● **Stored rows**:
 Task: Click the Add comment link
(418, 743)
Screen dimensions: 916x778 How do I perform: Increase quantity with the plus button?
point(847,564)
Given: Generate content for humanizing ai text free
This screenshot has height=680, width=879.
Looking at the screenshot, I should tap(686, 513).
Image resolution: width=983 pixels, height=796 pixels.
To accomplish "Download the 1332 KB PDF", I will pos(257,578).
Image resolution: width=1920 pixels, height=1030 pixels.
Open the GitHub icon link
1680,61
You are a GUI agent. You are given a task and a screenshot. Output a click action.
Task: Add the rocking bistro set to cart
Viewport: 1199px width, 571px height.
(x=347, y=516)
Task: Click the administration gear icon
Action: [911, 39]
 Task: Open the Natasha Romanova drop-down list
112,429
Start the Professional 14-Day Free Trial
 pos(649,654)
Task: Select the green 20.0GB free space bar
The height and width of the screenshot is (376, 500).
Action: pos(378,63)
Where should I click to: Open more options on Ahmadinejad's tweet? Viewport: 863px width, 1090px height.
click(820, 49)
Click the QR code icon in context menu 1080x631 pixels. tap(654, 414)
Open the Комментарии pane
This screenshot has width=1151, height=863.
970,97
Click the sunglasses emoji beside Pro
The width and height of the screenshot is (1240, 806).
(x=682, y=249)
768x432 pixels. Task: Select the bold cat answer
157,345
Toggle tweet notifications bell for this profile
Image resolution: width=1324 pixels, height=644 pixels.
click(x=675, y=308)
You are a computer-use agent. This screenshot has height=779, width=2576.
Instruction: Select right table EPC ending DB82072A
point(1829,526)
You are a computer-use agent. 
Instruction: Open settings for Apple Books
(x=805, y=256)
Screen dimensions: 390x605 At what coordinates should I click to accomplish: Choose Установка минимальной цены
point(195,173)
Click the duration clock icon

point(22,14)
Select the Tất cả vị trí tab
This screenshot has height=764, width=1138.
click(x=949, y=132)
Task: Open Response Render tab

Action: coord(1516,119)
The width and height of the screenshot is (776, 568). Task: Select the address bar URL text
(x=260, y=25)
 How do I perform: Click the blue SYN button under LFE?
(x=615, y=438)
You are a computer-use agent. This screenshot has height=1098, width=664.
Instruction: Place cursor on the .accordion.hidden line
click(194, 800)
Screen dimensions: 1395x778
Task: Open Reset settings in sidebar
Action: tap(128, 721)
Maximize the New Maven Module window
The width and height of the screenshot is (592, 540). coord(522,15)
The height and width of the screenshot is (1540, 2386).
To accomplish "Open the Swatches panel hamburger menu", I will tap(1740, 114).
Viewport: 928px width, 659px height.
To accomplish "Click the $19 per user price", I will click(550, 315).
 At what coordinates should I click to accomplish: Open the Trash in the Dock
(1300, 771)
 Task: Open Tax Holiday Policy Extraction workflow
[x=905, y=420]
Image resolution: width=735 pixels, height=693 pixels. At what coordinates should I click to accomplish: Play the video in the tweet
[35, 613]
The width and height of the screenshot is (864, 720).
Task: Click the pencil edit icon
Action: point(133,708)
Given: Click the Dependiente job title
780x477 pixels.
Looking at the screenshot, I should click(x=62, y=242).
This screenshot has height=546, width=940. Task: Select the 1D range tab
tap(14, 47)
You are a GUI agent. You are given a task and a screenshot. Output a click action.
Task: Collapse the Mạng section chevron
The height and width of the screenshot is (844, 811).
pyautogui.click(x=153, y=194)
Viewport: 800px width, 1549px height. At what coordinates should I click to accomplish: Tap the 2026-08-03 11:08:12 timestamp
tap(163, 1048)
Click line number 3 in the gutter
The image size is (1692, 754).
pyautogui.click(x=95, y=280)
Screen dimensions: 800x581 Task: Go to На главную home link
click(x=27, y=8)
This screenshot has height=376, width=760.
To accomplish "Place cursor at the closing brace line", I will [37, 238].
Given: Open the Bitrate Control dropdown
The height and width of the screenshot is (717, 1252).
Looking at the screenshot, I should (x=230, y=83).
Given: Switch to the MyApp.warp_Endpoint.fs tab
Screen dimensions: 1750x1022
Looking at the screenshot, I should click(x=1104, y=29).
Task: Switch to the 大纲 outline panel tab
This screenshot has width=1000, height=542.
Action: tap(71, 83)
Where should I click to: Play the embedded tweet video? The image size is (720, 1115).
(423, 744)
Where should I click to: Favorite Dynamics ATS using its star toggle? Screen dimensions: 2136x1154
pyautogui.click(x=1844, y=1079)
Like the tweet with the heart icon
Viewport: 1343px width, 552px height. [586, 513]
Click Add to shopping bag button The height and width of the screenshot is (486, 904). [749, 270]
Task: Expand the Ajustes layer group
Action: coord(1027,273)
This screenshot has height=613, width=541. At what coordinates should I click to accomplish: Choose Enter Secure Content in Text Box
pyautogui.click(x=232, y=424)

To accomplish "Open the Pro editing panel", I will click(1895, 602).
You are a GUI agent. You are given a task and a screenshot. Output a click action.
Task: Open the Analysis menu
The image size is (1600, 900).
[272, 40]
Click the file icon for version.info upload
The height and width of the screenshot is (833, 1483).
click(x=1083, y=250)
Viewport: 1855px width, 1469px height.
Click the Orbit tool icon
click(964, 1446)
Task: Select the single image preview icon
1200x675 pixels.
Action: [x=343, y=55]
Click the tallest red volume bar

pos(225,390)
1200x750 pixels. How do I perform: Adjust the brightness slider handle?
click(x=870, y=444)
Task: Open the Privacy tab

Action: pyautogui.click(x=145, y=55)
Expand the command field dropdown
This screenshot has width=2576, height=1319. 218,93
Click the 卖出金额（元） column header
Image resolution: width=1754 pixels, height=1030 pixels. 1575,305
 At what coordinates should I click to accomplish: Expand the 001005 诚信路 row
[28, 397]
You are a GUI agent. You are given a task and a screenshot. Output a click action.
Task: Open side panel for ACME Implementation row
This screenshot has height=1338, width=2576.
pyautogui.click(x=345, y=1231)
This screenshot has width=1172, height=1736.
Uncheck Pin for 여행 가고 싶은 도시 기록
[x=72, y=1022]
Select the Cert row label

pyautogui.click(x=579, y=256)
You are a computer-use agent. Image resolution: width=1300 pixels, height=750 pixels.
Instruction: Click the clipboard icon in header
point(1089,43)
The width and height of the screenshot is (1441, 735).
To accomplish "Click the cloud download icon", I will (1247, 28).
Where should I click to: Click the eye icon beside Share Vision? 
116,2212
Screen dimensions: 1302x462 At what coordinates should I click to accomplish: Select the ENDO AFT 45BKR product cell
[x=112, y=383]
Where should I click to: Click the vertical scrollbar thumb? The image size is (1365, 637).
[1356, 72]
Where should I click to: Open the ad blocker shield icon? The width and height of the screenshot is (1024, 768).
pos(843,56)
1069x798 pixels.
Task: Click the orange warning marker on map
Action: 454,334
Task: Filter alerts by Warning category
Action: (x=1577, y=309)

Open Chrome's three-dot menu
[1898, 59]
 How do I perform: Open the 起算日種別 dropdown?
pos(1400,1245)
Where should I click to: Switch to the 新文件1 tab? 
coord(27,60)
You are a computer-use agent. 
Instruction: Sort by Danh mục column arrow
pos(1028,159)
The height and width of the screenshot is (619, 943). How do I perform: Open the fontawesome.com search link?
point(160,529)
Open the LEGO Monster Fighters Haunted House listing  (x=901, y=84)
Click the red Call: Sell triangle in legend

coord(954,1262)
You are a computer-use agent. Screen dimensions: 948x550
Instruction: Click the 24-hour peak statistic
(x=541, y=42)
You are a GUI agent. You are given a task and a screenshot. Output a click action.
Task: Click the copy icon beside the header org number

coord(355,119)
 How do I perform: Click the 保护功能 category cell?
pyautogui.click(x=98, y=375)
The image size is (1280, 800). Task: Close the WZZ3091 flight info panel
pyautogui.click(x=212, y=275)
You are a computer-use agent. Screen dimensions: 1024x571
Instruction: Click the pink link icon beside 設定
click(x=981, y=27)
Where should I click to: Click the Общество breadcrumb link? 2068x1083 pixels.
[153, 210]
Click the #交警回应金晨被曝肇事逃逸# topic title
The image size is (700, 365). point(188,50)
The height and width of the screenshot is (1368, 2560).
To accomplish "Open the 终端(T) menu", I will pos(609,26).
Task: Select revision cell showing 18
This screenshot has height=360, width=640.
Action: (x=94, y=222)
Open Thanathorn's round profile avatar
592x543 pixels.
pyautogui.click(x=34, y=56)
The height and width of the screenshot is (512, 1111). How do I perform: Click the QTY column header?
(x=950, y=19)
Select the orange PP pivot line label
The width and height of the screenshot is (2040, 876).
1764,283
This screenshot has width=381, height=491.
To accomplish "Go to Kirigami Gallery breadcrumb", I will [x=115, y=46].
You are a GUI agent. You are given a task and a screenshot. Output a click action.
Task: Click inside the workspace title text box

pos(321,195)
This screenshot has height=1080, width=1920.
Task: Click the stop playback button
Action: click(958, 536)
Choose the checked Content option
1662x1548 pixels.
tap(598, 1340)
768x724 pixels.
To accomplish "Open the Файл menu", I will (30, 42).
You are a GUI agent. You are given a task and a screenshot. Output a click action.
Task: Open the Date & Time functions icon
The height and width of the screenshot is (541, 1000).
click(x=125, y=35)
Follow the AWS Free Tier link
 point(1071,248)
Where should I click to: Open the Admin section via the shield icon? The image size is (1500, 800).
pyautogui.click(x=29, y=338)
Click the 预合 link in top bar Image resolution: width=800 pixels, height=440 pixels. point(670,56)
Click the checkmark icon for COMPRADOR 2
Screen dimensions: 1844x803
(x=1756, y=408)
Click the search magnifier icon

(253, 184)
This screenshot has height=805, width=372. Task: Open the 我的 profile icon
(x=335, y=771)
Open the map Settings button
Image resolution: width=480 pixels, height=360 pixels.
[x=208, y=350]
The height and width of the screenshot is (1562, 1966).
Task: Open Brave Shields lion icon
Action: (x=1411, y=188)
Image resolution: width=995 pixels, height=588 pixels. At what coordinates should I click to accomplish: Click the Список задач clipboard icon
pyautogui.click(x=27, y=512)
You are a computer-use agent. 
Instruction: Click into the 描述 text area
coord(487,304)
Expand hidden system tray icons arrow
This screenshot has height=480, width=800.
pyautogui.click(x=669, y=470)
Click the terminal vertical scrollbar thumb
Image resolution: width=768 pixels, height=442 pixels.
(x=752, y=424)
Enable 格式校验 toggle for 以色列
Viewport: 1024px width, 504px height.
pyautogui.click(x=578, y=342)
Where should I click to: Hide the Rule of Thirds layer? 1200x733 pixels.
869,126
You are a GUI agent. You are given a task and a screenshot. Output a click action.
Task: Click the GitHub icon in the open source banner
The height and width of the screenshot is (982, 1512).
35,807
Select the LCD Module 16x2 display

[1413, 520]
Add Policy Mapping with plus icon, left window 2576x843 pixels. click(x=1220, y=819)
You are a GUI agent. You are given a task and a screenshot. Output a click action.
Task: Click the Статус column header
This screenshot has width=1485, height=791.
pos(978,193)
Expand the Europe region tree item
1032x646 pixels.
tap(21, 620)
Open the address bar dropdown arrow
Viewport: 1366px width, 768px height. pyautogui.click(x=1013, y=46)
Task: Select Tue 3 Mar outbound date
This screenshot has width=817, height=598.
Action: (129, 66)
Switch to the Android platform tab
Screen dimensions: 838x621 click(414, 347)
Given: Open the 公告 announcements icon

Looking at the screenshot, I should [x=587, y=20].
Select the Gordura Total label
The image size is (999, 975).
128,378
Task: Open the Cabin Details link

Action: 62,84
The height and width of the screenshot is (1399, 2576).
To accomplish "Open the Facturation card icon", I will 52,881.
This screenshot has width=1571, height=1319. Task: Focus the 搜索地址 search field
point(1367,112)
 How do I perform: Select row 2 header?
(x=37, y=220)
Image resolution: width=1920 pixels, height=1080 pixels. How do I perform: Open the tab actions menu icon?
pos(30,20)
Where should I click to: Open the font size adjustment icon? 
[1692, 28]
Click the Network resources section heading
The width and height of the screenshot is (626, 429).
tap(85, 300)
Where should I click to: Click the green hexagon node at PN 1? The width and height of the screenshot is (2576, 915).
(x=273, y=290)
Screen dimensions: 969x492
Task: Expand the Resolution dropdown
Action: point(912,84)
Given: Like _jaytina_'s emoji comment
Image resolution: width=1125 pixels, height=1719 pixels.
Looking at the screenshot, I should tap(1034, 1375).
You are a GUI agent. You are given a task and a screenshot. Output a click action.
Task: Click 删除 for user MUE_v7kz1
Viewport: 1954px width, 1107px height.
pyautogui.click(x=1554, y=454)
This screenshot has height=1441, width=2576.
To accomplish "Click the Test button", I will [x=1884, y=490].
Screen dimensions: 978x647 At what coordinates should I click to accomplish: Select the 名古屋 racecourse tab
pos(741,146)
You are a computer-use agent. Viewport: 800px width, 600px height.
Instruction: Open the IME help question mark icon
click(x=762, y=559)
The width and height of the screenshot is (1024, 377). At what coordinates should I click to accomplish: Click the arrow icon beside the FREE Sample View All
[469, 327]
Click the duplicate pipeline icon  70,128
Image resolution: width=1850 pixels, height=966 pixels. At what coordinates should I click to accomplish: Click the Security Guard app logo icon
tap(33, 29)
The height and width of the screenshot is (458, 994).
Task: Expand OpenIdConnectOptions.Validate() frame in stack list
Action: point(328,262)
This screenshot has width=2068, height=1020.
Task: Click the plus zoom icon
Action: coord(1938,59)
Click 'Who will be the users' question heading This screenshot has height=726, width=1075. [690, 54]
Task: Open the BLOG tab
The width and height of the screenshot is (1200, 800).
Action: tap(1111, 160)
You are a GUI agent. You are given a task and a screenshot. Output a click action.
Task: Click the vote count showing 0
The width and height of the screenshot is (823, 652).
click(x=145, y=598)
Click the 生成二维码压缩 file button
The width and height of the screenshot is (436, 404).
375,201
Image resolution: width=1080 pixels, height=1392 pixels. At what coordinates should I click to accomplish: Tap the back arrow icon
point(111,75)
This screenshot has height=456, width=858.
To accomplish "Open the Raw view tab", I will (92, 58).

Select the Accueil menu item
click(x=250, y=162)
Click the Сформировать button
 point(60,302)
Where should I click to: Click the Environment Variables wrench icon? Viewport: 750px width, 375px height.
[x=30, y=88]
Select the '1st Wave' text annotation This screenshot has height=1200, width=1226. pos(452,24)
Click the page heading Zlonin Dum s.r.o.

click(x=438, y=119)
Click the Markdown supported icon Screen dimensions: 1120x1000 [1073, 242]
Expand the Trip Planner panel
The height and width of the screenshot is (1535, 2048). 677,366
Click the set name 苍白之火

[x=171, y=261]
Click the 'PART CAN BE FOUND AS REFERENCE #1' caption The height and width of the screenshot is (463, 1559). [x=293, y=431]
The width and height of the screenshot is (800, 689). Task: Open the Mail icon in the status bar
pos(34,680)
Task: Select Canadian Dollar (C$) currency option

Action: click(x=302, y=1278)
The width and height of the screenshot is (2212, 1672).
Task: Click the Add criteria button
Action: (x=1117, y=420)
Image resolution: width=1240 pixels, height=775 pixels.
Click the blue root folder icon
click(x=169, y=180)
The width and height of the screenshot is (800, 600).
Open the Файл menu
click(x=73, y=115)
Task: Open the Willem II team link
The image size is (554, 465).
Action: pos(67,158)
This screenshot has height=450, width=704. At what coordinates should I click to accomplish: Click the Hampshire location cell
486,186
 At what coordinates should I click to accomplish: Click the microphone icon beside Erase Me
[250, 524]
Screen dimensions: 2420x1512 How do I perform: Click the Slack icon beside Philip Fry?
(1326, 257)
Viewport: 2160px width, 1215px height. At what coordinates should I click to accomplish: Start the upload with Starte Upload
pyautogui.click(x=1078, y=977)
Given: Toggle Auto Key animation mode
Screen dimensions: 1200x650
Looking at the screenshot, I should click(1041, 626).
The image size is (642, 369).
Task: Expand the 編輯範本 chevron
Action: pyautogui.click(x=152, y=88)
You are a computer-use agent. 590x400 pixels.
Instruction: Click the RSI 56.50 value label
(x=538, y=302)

● **Exercise directions**: Copy out the material from the line with "You are a computer-use agent. Screen dimensions: 948x550" up to and including the line with "coord(355,119)", reproducing each line without change.

● **Expected answer**:
You are a computer-use agent. Screen dimensions: 948x550
Instruction: Click the 24-hour peak statistic
(x=541, y=42)
You are a GUI agent. You are given a task and a screenshot. Output a click action.
Task: Click the copy icon beside the header org number

coord(355,119)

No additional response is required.